6. K and Na intake is restricted in presence of hyperkalaemia, edema or signs of CHE
7. Therapy for rapidly progressive glomerulonephritis may included.
a. Plasma exchange
b. Immunosuppressants (corticosteroids, cyclophosphamide)
c. Dialysis may be considered if fluid retention uraemia cannot be controlled.
Complications
1. Hypertension, Congestive Cardiac Failure, endocarditis
2. Fluid and electrolyte imbalances in the acute phase, hyperkalaemia hyperphosphatemia, hypervolemia.
3. Malnutrition
4. Hypertensive encephalopathy, seizures
5. ESRD-end stage renal disease
Nursing Management
1. Monitor vital signs, i/o and maintain dietary restriction during acute phase
2. Ensure Bed rest until urine clears and BUN, creatinine and BP normalizes (Rest also facilitates diuresis).

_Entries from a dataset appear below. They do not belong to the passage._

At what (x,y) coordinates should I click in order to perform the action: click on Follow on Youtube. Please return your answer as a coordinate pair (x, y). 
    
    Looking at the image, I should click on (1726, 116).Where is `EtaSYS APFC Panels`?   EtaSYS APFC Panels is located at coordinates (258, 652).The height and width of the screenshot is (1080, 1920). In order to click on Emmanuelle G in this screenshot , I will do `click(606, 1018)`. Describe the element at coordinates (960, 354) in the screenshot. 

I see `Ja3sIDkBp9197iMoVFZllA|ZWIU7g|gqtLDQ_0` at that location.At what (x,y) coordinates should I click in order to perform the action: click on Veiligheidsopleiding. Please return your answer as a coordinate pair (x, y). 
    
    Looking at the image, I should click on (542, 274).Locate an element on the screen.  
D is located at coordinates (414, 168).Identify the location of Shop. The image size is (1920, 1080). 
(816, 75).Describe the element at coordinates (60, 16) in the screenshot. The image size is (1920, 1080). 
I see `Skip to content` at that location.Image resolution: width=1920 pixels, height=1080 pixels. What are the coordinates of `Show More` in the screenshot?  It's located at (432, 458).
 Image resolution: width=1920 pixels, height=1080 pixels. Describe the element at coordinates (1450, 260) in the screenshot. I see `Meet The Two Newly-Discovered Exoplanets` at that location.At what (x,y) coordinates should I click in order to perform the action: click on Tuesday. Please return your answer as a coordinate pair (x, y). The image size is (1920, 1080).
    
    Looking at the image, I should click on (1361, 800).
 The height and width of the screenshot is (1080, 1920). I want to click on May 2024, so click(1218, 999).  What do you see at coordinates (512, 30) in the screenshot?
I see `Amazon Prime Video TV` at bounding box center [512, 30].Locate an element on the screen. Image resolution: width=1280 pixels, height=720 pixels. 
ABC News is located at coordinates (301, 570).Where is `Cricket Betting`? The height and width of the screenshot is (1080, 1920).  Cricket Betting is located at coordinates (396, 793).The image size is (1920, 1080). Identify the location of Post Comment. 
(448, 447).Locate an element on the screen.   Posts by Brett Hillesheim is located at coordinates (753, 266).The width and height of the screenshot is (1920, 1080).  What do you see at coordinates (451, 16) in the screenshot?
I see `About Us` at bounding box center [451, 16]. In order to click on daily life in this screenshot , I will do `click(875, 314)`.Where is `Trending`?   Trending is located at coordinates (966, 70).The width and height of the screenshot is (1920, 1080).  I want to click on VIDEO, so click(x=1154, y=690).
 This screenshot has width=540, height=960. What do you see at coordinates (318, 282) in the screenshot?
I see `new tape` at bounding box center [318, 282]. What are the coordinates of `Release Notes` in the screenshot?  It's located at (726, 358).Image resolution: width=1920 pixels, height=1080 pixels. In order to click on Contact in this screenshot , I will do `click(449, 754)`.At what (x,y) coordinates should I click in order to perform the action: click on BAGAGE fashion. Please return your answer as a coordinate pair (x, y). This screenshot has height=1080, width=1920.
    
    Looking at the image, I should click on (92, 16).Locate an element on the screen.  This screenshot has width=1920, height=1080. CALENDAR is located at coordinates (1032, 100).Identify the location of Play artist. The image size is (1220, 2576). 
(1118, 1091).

3. Administration Medication as ordered.
4. Monitor fluid balance; replace fluids according to the Patients fluid losses (urine, respiration, faeces) and daily body weight as prescribed.
5. Monitor CVP and pulmonary, artery Pressure. If indicated.
6. Monitor for signs and symptoms of CHF distended neck veins, tachycardia, gallop rhythm, enlarged and tender liver crackles at bases of lungs.
7. Observe for hypertensive encephalopathy and seizures.
8. Explain importance of follow up evaluation of BP, urinary protein and BUN concentration [to determine of there is exacerbation of disease activity)
9. Encourage Patient to treat any infection promptly.
10. Tell Patient to report any signs of deciding renal function and to obtain treatment immediately.